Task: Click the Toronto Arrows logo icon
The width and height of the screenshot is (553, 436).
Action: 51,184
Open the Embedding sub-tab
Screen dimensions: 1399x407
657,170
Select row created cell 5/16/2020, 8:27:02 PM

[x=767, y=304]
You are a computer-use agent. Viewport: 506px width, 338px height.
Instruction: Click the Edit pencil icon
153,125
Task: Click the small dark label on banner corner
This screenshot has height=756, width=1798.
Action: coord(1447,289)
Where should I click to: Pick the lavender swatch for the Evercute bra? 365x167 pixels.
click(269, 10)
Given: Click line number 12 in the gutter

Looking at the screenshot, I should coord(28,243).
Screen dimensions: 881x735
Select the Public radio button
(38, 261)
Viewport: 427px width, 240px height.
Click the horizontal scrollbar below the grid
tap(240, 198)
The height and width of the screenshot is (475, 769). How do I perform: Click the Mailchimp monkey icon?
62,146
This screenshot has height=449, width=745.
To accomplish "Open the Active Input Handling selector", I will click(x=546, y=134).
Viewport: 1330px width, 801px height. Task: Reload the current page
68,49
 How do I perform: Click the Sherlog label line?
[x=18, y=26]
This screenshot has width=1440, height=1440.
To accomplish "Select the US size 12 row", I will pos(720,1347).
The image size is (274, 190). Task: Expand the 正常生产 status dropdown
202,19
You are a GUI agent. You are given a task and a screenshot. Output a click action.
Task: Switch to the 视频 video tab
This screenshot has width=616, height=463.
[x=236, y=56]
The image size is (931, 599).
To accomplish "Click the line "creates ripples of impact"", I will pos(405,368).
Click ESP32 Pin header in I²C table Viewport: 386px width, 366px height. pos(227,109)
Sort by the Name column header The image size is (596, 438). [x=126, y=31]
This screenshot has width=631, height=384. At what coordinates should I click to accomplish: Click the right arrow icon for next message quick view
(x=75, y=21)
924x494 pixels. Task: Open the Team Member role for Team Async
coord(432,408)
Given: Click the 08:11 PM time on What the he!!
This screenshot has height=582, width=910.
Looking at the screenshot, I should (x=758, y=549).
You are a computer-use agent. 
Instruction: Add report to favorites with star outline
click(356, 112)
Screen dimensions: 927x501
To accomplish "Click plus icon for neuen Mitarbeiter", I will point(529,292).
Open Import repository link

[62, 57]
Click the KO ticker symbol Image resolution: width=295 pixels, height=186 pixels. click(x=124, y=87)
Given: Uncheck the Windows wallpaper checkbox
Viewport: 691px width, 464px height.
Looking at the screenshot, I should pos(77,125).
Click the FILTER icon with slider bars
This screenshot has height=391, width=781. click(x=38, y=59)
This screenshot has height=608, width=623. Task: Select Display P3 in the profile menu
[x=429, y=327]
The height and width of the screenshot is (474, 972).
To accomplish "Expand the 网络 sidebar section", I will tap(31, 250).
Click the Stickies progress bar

--*--

■ **What the task requires**:
All the entries above need to be repeated word for word.

■ **Your solution**:
Task: Click the Toronto Arrows logo icon
The width and height of the screenshot is (553, 436).
Action: 51,184
Open the Embedding sub-tab
Screen dimensions: 1399x407
657,170
Select row created cell 5/16/2020, 8:27:02 PM

[x=767, y=304]
You are a computer-use agent. Viewport: 506px width, 338px height.
Instruction: Click the Edit pencil icon
153,125
Task: Click the small dark label on banner corner
This screenshot has height=756, width=1798.
Action: coord(1447,289)
Where should I click to: Pick the lavender swatch for the Evercute bra? 365x167 pixels.
click(269, 10)
Given: Click line number 12 in the gutter

Looking at the screenshot, I should coord(28,243).
Screen dimensions: 881x735
Select the Public radio button
(38, 261)
Viewport: 427px width, 240px height.
Click the horizontal scrollbar below the grid
tap(240, 198)
The height and width of the screenshot is (475, 769). How do I perform: Click the Mailchimp monkey icon?
62,146
This screenshot has height=449, width=745.
To accomplish "Open the Active Input Handling selector", I will click(x=546, y=134).
Viewport: 1330px width, 801px height. Task: Reload the current page
68,49
 How do I perform: Click the Sherlog label line?
[x=18, y=26]
This screenshot has width=1440, height=1440.
To accomplish "Select the US size 12 row", I will pos(720,1347).
The image size is (274, 190). Task: Expand the 正常生产 status dropdown
202,19
You are a GUI agent. You are given a task and a screenshot. Output a click action.
Task: Switch to the 视频 video tab
This screenshot has width=616, height=463.
[x=236, y=56]
The image size is (931, 599).
To accomplish "Click the line "creates ripples of impact"", I will pos(405,368).
Click ESP32 Pin header in I²C table Viewport: 386px width, 366px height. pos(227,109)
Sort by the Name column header The image size is (596, 438). [x=126, y=31]
This screenshot has width=631, height=384. At what coordinates should I click to accomplish: Click the right arrow icon for next message quick view
(x=75, y=21)
924x494 pixels. Task: Open the Team Member role for Team Async
coord(432,408)
Given: Click the 08:11 PM time on What the he!!
This screenshot has height=582, width=910.
Looking at the screenshot, I should (x=758, y=549).
You are a computer-use agent. 
Instruction: Add report to favorites with star outline
click(356, 112)
Screen dimensions: 927x501
To accomplish "Click plus icon for neuen Mitarbeiter", I will point(529,292).
Open Import repository link

[62, 57]
Click the KO ticker symbol Image resolution: width=295 pixels, height=186 pixels. click(x=124, y=87)
Given: Uncheck the Windows wallpaper checkbox
Viewport: 691px width, 464px height.
Looking at the screenshot, I should pos(77,125).
Click the FILTER icon with slider bars
This screenshot has height=391, width=781. click(x=38, y=59)
This screenshot has height=608, width=623. Task: Select Display P3 in the profile menu
[x=429, y=327]
The height and width of the screenshot is (474, 972).
To accomplish "Expand the 网络 sidebar section", I will tap(31, 250).
Click the Stickies progress bar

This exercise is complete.